Analyses of osteogenic differentiation in iPS cells derived from cleidocranial dysplasia patients (#337)

Akiko Saito 1 , Akio Oki 2 , Takashi Nakamura 3 , Shoko Onodera 1 , Hiromi Shino 1 , Daigo Hasegawa 4 , Kenjiro Kosaki 5 , Takeshi Onda 4 , Akira Watanabe 4 , Takahiko Shibahara 4 , Kenji Sueishi 2 , Toshifumi Azuma 1
  1. Department of Biochemistry, Tokyo Dental College, Tokyo
  2. Department of Orthodontist, Tokyo Dental College, Tokyo
  3. Department of Biochemistry&Integrative Medical Biology,, School of Medicine, Keio University, Tokyo
  4. Department of Oral and Maxillofacial Surgery, Tokyo Dental College, Tokyo
  5. Center for Medical Genetics, School of Medicine, Keio University, Tokyo

Purpose: Cleidocranial dysplasia (CCD) is a skeletal disorder with autosomal dominant inheritance and is caused by heterozygous mutation of RUNX2. In this study, we generated iPSCs derived from CCD patient, and performed a functional analysis to utilize for pathophysiological analysis and new therapeutic development.

Methods: All experimental procedures were approved by the Tokyo Dental College Ethics Committee. CCD-iPSCs were generated from the patient’ oral mucosa fibroblasts. Revertant (Rev-iPSCs) was generated from CCD-iPSCs corrected by gene editing using the CRISPR/Cas9 system, was confirmed pluripotency. After osteogenic differentiation start, sequentially collected samples were analyzed by ALP activity staining and RT-qPCR. Calvaria bone defect models experiments was performed using SCID-Rat to transplant CCD-osteoblasts (CCD-OBs). At 4 weeks after transplantation, the newly formed bone was evaluated by μCT and histological analysis. Lamin A/C expression of CCD-OBs under mechanical stress was analyzed by RT-qPCR.

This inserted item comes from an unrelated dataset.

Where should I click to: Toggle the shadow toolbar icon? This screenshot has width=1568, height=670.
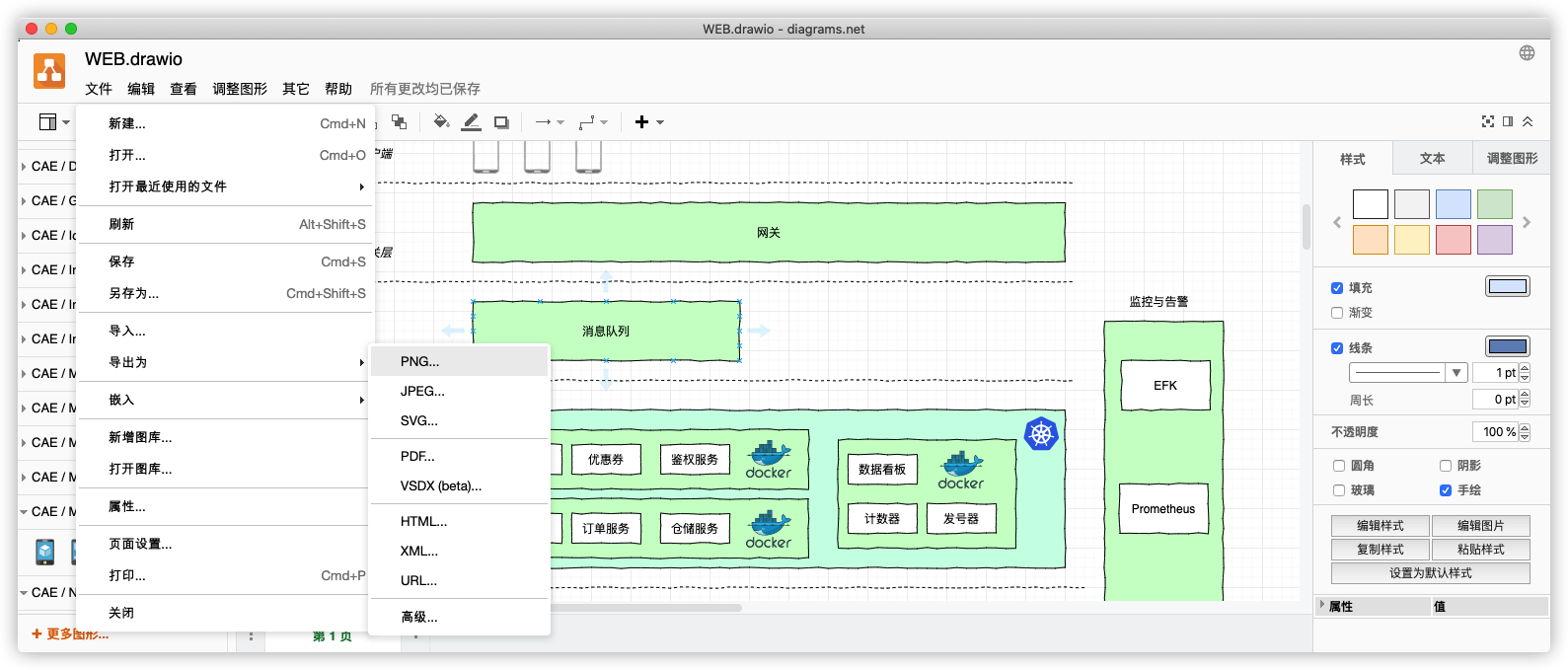point(501,122)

 Results: A sequencing analysis of the genomic DNA extracted from the patients’ oral fibroblasts (CCD-OF) revealed a heterozygous mutation (R391X as CCD1, Q67X as CCD2) in the RUNX2 gene. CCD-iPSCs and Rev-iPSCs were confirmed pluripotency. Expressions of RUNX2 target genes (ALP, OC and OSX) and transcription factors (MSX2, DLX5 and TWIST1) were sharply increased in Rev-iPSCs at 9 days after OBM induction. But their expressions in CCD-iPSCs were hardly rise. Calvarial bone defect models experiments showed the poor regeneration capability of CCD-OBs. Nuclear morphology of CCD-OBs was distorted and expression of Lamin A/C was significantly low. Moreover, Lamin A/C expression of Rev-OBs was increased by stress load, and the expression of osteogenic marker was increased. However, CCD-OBs were weak reactivity to mechanical stress.

Conclusion: CCD-iPSCs showed aberrant nuclear morphology with low osteogenic abilities, which could be partly due to poor response RUNX2 target molecule LaminA/C to mechanical stress.